A defined process to ensure coordination between the medical group and the health system is critical to avoid wasted efforts and finger pointing, given that system-level decisions commonly create situations that are outside the control of medical group operations. These discrepancies should be discussed to ensure accountability aligns with control and that improvement targets are set appropriately.

These steps tip the scales to support an aligned approach and increase the likelihood that the medical group will achieve and maintain performance improvements. 

Footnote

a. By this standard, results were improving in recent years: The level of investment per provider declined from $243,918 in 2017 to $201,042 in 2018, according to the American Medical Group Association’s “2019 Medical Group Operations and Finance Survey.”


Why downstream revenue should not be an area of focus for medical groups

Much has been written about downstream revenue from medical groups to the health system.

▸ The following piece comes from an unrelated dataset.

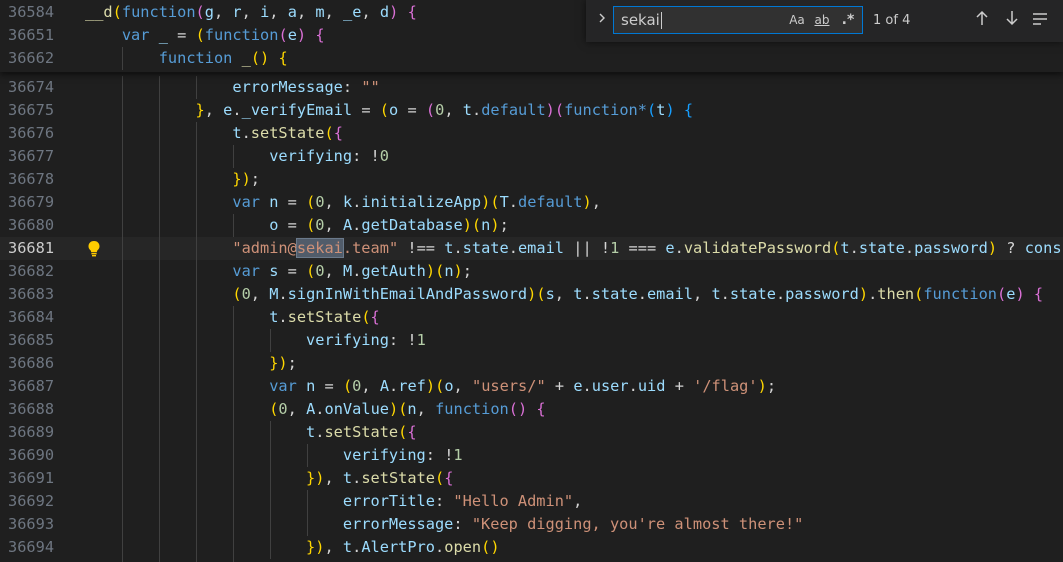  What do you see at coordinates (532, 226) in the screenshot?
I see `code-line: 36680 o = (0, A.getDatabase)(n);` at bounding box center [532, 226].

However, amid the shift from volume to value, medical group performance should be evaluated on its own rather than justified by its revenue contribution to the health system.

Adding downstream revenue to the equation can mask or even justify suboptimal performance of the medical group. The value proposition of the medical group includes the integrated medical staff, the shared electronic health record platform, a longitudinal focus on wellness and chronic care and more-efficient handoffs between specialists.

The focus of this article thus is on scrutinizing processes and individual line-item variances to identify actionable steps and improve medical group performance without considering downstream revenue to the health system. Once those aspects are understood, the hard work of improvement can begin.